The program was taken from plotroc.py https://www.csie.ntu.edu.tw/~cjlin/libsvmtools/#roc_curve_for_binary_svm

#!/usr/bin/env python
#This tool allow users to plot SVM-prob ROC curve from data
from svmutil import *
from sys import argv, platform
from os import path, popen
from random import randrange , seed
from operator import itemgetter
from time import sleep

#search path for gnuplot executable 
#be careful on using windows LONG filename, surround it with double quotes.
#and leading 'r' to make it raw string, otherwise, repeat \\.
gnuplot_exe_list = [r'"C:\Users\Lakshmi\Documents\gnuplot\bin\pgnuplot.exe"', "/usr/bin/gnuplot","/usr/local/bin/gnuplot"]

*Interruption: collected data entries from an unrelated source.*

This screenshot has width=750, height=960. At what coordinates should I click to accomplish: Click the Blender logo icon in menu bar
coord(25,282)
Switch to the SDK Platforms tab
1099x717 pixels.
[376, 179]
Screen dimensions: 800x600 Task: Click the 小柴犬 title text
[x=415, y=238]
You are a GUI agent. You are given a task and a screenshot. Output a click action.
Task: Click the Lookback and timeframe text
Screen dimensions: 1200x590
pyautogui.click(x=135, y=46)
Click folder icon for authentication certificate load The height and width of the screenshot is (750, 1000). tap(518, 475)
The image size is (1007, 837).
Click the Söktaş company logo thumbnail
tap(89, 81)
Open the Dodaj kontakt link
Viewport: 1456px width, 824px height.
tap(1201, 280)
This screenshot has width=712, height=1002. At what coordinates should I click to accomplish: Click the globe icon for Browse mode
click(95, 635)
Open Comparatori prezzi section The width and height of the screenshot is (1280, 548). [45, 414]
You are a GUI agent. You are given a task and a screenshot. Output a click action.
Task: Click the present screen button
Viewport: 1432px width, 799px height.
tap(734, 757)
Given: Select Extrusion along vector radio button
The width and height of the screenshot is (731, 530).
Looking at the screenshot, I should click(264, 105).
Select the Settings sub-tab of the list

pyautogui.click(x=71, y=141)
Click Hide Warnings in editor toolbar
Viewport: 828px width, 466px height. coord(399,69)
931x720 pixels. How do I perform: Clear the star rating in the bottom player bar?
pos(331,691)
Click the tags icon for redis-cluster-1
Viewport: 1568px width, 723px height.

def get_pos_deci(train_y, train_x, test_y, test_x, param):
    model = svm_train(train_y, train_x, param)
    #predict and grab decision value, assure deci>0 for label+,
    #the positive descision value = val[0]*labels[0]
    labels = model.get_labels()
    py, evals, deci = svm_predict(test_y, test_x, model)
    deci = [labels[0]*val[0] for val in deci]
    return deci,model

#get_cv_deci(prob_y[], prob_x[], svm_parameter param, nr_fold)
#input raw attributes, labels, param, cv_fold in decision value building
#output list of decision value, remember to seed(0)
def get_cv_deci(prob_y, prob_x, param, nr_fold):
    if nr_fold == 1 or nr_fold==0:
        deci,model = get_pos_deci(prob_y, prob_x, prob_y, prob_x, param)
        return deci
    deci, model = [], []
    prob_l = len(prob_y)

    #random permutation by swapping i and j instance
    for i in range(prob_l):
        j = randrange(i,prob_l)
        prob_x[i], prob_x[j] = prob_x[j], prob_x[i]
        prob_y[i], prob_y[j] = prob_y[j], prob_y[i]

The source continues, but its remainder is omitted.